## About this exercise:
Take the records below and print them verbatim up to and including the line that carries "You are a computer-use agent. This".

## Data records:
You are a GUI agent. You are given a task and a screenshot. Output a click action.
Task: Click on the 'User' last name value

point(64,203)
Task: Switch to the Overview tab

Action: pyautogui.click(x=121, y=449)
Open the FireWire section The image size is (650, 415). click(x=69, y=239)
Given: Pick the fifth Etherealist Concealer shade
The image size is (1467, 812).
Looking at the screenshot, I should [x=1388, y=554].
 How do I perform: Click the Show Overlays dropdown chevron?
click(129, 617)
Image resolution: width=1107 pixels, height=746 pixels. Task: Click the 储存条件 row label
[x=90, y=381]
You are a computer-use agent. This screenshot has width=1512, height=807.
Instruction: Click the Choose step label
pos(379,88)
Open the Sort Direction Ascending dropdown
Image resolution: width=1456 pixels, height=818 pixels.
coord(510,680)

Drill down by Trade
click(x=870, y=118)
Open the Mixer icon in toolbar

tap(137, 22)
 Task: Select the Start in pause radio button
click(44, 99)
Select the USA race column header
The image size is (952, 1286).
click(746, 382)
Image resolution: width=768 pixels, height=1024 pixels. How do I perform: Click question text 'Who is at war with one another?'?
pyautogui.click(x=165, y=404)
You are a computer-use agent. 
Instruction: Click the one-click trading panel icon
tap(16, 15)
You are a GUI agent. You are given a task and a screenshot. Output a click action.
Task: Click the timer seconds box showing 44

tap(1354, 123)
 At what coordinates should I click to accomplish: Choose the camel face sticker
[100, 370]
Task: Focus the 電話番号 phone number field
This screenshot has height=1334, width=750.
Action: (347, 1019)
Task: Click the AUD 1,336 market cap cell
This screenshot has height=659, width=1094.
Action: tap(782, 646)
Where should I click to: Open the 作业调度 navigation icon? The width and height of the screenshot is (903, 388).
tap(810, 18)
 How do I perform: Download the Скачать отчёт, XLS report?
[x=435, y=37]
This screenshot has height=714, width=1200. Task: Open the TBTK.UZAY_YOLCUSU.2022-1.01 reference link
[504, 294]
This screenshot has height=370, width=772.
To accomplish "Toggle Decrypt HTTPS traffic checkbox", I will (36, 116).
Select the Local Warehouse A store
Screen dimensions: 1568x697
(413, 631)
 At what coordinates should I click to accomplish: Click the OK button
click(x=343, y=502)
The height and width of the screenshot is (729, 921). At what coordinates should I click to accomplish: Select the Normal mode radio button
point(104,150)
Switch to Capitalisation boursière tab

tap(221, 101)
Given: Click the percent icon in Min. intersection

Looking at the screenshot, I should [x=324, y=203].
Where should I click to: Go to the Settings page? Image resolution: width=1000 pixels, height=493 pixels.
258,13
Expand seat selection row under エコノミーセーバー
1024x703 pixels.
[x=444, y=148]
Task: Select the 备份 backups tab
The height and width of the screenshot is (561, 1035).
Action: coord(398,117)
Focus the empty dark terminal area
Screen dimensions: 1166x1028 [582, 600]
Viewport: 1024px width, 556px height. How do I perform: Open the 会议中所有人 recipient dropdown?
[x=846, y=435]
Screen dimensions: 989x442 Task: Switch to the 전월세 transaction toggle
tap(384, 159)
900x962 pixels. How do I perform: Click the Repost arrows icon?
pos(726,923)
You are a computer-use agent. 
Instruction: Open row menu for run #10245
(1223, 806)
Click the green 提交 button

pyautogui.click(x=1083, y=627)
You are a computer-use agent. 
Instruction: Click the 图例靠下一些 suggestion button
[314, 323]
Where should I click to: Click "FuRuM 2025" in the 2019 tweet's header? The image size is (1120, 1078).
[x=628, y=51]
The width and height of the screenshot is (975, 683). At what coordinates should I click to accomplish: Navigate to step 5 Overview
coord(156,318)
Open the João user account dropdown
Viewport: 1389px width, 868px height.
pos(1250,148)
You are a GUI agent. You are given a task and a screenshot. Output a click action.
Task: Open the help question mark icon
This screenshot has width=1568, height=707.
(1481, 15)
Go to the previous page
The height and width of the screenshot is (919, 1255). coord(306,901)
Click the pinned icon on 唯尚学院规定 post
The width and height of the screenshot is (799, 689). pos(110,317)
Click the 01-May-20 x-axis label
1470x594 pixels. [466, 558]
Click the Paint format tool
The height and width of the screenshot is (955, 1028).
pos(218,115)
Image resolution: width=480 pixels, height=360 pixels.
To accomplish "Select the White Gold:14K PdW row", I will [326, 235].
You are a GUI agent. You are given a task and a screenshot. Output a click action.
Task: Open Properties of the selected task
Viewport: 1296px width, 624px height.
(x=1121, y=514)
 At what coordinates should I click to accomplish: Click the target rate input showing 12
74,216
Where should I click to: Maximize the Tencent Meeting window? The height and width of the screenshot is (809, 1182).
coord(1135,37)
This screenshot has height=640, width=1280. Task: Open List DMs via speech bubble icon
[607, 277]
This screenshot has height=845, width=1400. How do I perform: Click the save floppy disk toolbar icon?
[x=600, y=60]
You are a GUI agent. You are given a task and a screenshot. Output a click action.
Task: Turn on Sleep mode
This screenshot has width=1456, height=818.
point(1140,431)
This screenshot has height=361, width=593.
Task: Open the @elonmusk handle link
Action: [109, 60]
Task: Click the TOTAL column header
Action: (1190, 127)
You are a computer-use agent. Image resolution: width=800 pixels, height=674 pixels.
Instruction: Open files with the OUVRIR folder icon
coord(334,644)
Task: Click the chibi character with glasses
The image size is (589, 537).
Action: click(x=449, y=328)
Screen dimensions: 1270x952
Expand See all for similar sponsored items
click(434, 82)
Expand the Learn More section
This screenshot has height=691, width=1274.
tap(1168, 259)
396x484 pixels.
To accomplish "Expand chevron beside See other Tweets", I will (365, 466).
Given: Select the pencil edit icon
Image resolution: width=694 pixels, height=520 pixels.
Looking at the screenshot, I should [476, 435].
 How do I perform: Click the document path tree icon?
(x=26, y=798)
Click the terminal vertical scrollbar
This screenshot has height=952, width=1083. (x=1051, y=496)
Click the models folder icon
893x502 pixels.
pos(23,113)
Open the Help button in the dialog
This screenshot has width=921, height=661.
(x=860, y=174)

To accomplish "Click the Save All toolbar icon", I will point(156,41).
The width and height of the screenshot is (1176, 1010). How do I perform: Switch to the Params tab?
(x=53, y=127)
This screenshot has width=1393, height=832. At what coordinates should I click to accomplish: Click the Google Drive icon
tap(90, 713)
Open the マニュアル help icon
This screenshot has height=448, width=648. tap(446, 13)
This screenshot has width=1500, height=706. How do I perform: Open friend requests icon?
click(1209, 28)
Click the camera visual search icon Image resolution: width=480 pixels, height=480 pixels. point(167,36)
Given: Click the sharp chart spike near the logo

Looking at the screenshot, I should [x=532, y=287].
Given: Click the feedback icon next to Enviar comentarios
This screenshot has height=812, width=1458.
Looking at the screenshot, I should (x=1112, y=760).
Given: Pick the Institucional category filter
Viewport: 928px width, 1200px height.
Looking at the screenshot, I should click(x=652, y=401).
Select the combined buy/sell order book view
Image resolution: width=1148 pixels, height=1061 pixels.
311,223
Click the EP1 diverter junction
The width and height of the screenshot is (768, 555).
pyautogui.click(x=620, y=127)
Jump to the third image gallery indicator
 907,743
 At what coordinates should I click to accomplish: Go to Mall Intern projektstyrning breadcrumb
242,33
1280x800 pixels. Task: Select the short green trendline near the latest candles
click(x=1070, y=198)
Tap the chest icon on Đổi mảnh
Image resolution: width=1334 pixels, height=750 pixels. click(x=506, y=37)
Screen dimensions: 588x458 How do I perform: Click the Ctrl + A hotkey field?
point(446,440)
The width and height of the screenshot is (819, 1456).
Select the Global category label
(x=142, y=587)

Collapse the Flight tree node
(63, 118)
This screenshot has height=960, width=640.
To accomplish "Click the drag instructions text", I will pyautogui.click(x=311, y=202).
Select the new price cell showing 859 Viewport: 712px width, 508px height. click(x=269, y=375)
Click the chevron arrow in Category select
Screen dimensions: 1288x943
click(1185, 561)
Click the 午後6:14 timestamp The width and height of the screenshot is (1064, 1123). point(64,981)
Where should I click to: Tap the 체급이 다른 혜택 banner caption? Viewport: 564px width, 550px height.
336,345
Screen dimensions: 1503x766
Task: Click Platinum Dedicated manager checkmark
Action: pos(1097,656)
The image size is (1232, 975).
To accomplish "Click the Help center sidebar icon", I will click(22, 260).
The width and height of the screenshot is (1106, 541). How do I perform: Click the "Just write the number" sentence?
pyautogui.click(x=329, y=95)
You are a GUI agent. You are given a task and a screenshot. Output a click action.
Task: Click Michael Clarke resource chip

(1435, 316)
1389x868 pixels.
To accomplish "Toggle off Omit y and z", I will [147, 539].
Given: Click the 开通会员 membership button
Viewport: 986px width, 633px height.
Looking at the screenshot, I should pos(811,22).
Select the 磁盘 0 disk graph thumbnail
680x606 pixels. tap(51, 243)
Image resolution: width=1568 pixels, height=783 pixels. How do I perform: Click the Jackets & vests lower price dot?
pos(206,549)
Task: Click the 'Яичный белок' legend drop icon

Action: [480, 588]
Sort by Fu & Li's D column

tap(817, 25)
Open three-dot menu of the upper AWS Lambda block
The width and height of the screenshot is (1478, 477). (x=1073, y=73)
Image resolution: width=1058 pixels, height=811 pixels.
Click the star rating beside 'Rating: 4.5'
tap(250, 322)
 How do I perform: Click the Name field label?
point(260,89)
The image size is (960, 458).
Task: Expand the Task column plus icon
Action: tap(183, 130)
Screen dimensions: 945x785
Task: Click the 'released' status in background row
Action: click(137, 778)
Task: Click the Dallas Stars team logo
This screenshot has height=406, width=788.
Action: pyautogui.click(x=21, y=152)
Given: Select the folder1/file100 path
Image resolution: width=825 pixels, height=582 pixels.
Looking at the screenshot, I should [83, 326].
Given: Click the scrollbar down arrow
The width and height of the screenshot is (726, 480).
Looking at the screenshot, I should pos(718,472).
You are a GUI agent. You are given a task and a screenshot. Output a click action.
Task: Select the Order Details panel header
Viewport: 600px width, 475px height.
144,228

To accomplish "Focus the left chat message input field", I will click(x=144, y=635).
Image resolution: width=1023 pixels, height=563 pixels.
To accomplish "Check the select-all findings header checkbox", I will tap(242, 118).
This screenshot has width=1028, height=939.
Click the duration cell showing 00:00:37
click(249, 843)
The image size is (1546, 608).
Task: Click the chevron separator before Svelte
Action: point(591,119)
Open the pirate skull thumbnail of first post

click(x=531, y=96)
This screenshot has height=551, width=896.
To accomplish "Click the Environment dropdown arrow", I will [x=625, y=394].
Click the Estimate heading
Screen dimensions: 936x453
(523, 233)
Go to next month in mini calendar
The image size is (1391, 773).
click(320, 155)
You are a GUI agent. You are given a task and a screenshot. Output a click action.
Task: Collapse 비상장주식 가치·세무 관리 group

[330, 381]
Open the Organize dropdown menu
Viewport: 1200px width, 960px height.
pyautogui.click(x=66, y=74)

## Reply to the exercise:
You are a GUI agent. You are given a task and a screenshot. Output a click action.
Task: Click on the 'User' last name value

point(64,203)
Task: Switch to the Overview tab

Action: pyautogui.click(x=121, y=449)
Open the FireWire section The image size is (650, 415). click(x=69, y=239)
Given: Pick the fifth Etherealist Concealer shade
The image size is (1467, 812).
Looking at the screenshot, I should [x=1388, y=554].
 How do I perform: Click the Show Overlays dropdown chevron?
click(129, 617)
Image resolution: width=1107 pixels, height=746 pixels. Task: Click the 储存条件 row label
[x=90, y=381]
You are a computer-use agent. This screenshot has width=1512, height=807.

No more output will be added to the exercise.